The borough was placed under the Municipal Corporations Act 1835, and until then the town of Llywel, which is io m. off, formed a ward of the borough. There were formerly five trade gilds in the town, the chief industries being cloth and leather manufactures. There are five ancient fairs for stock, and formerly each of them was preceded by a leather fair. The fairs held in May and November were also for hiring, much of the hiring being now done at the Guildhall, and not in the streets as used to be the case.

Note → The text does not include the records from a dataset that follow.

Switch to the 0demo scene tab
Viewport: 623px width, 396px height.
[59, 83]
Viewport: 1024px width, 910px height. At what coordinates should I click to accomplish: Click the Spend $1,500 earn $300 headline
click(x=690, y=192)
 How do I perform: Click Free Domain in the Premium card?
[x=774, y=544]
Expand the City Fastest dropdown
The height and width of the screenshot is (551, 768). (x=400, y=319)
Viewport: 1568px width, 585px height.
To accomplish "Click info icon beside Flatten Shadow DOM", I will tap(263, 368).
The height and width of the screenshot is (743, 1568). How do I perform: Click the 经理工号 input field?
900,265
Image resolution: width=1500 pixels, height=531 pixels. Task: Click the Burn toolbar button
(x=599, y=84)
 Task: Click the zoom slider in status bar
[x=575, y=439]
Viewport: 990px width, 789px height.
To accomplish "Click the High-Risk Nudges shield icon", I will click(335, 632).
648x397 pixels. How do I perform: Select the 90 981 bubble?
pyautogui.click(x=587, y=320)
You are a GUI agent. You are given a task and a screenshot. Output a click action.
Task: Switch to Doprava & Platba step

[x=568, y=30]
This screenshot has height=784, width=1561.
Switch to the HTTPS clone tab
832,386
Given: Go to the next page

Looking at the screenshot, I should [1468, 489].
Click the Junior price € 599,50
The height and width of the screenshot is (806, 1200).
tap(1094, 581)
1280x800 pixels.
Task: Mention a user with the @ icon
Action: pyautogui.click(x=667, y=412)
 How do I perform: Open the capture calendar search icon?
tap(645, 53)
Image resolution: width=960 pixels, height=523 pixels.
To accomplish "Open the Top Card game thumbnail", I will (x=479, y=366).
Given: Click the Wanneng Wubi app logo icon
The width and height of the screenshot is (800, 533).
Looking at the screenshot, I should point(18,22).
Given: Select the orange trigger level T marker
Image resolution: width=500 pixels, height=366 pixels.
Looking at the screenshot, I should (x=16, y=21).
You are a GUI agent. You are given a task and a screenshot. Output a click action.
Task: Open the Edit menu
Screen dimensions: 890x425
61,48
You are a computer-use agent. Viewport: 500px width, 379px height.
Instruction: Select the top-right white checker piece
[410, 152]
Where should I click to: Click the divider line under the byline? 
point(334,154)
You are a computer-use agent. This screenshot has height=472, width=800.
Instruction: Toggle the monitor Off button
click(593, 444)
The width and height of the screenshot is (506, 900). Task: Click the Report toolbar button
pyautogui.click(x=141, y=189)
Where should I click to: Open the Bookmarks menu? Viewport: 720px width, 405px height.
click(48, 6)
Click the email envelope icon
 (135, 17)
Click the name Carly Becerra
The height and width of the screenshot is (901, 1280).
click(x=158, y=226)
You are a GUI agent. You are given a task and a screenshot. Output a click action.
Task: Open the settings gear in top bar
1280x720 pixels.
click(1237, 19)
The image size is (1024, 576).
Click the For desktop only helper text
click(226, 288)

During the Civil War the greater part of the castle and of the town walls (which with their four gates were until then well preserved) were demolished by the inhabitants in order to prevent the town being either garrisoned or besieged. Charles however, stayed a night at the priory house shortly after the battle of Naseby. The chief ruins of the castle are now enclosed in the grounds of the Castle Hotel, the principal object being Ely tower, where Bishop Morton was imprisoned.
Besides those already mentioned the persons of note born in the town include Henry Stafford, duke of Buckingham; Hugh Price, founder of Jesus College, Oxford; Dr Thomas Coke, the first Wesleyan missionary bishop in America; and Theophilus Jones, the historian of the county. Henry Vaughan, the Silurist, at one time practised here as a doctor of medicine. (D. LL. T.)